Quantitative robustness testing to FY30

Testing process:

  • Price assumptions are developed for each product and feedstock in each scenario, including oil, refined products, natural gas, chemicals and US ethane.
  • These price assumptions as well as the outcome of the financial modelling are signed off by the Sasol Group Assumptions Committee.
  • Through Group Finance, a detailed financial modelling exercise is undertaken to test the financial robustness to FY30.
  • We used the metric of Earnings Before Interest, Taxes, Depreciation and Amortisation (EBITDA).
  • Outcomes of the modelling are also signed off by the Assumptions Committee and used for decision-making.

In the graph, the dotted line indicates the indexed FY25 EBITDA in the Current Pathway. This is compared to the indexed values in the scenarios in FY30. The comparison in the different scenarios is dependent on the relative oil price and feedstock cost variations. Despite varying scenarios, we employ an agile process that proactively adjusts and shapes our strategy, enhancing our resilience by capitalising on new, sustainable growth opportunities.

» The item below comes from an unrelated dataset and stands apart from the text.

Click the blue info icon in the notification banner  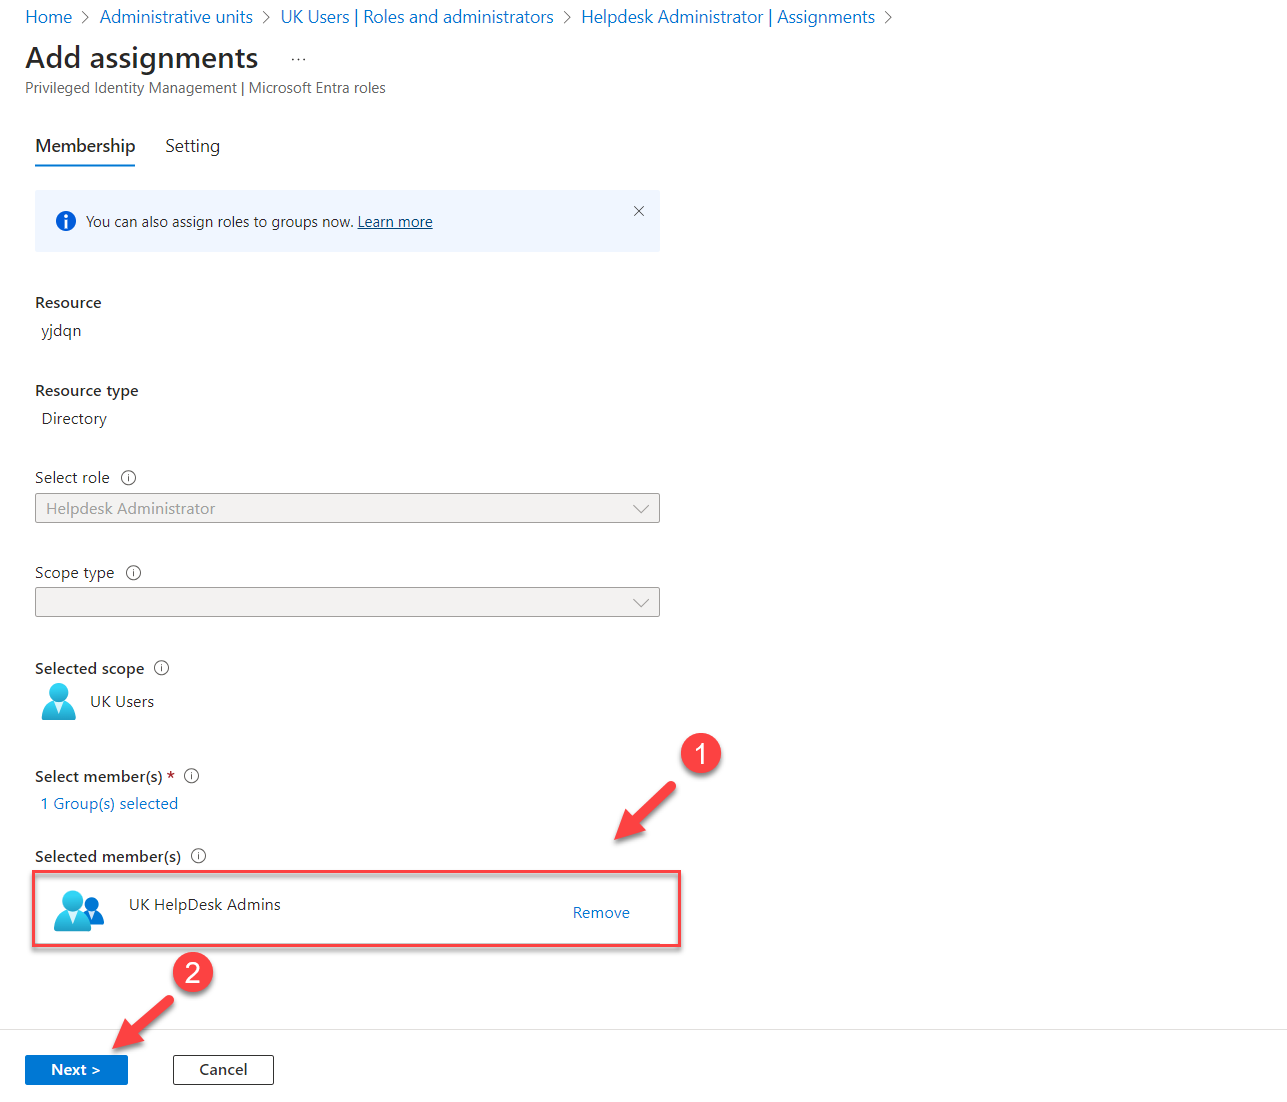pos(65,221)
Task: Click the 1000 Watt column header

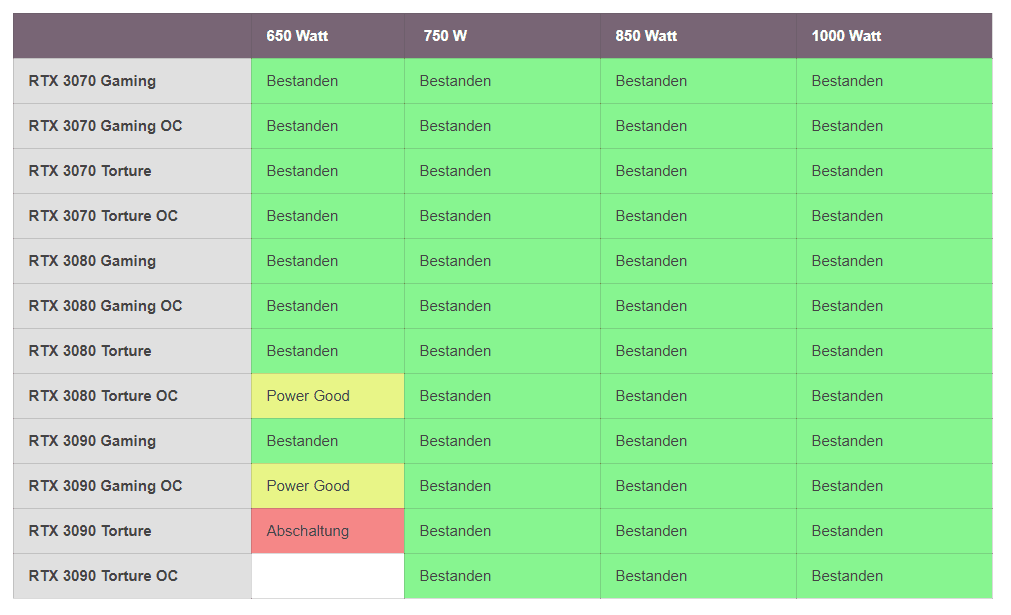Action: coord(846,36)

Outcome of qualitative robustness test

  • Sasol is progressing the GHG Emission Reduction Roadmap towards a 30% reduction target by 2030 by adopting new sustainable energy and feedstock opportunities, improving energy efficiency and incubating and scaling new sustainable opportunities to grow new value chains. Many of these activities like renewable diesel, renewable energy and bio-based feedstocks, are housed in our Business Building initiative. The effect of these new lower carbon opportunities will be felt across Sasol both in South Africa and internationally.
  • Here we use a grading system to evaluate different elements of our Sasol of the future strategy up to 2030 by inviting a multi-disciplinary team from different parts of the company to evaluate the robustness of the strategy along different themes in each of the four scenarios. These themes include:
  • Possible stakeholder (shareholders, non-governmental organisations and government) response to proposed strategy;
  • Strategy dependency on policy and regulatory changes;
  • Fluctuations in demand for liquid fuels and chemicals;
  • Market and competitive changes for liquid fuels and chemicals; and
  • The executability of the strategy (eg operating model, partnerships, capabilities, skills availability and the financial framework).